Published November 8, 2016
Scientific discovery requires investigations of extremely large amounts of data, which must be transported at a high level of performance among multiple distributed collaborator sites. The Pacific Research Platform (PRP) initiative is addressing the many challenges of such large-scale transport by implementing network architecture and technology not common on general networks.
The San Diego Supercomputer Center (SDSC) at the University of California San Diego will host a node in the PRP at this year’s International Conference for High Performance Computing, Networking, Storage and Analysis (SC16), in Salt Lake City, Utah November 14-17. The aim is to achieve large data transfers over long-distance networks to the limits possible using single personal computers of the type that researchers may have in their labs in the near future.
This specially-designed data transfer node (DTN) was developed by the Department of Energy's Energy Science Network (ESnet), enhanced with the newest solid-state "disk" drives (called "NVMe" for Non-Volatile Memory express). Each NVMe allows terabytes (TBs) of disk-to-disk transfer at speeds approaching the networks' maximum rate of 100 gigabits/second. The SDSC node at SC16 is one of four so-called FIONAs (for Flash Input/Output Network Appliances) built by the PRP for this experiment. The FIONAs will be located at Caltech and San Diego State University, and the SDSC and Caltech booths at SC16. The four nodes will be joined by others at Northwestern University and at the SC16 StarLight booth, among others, at the annual conference.
In 2015, the National Science Foundation announced funding of a $5 million, five-year award for UC San Diego and UC Berkeley to establish the PRP, a high-capacity, data-centric “freeway system” that will eventually give participating universities and other research institutions the ability to move data about 1,000 times faster than speeds on today’s inter-campus shared internet.

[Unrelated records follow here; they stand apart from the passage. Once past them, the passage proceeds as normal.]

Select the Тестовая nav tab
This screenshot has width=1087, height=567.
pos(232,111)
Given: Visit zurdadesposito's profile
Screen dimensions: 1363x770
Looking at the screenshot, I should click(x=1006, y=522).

“Our goal is to demonstrate that open-source data transfer protocols, such as fast data transfer (FDT) from Caltech, can move data over thousands of miles on best-effort networks, approaching a rate that moves a terabyte – or one million, million bytes – disk-to-disk in less than 12 minutes, and sustain this extraordinary rate for one hour, until the 6TB disks fill,” said Tom DeFanti, a research scientist at the California Institute for Telecommunications and Information Technology (Calit2)’s Qualcomm Institute, located on the UC San Diego campus.
Pushing the limits of data transfer exposes limitations in the networks and the network switches, as well as the operating systems and data transfer software sending and ingesting the data. The PRP routinely moves data disk-to-disk among its approximately 20 partners at speeds over 10 gigabits/second.” Transfer rates may be viewed on the PRPGridFTP Dashboard.
“The goal of these experiments at SC16 is to run much faster so we fail, debug the networks and DTNs end-to-end, and ultimately succeed and share the information with the SC community,” said DeFanti. “These kind of experiments during the past 20-plus years have built the research-supporting networks by first proving them at SCInet and in booths at the annual SC shows.”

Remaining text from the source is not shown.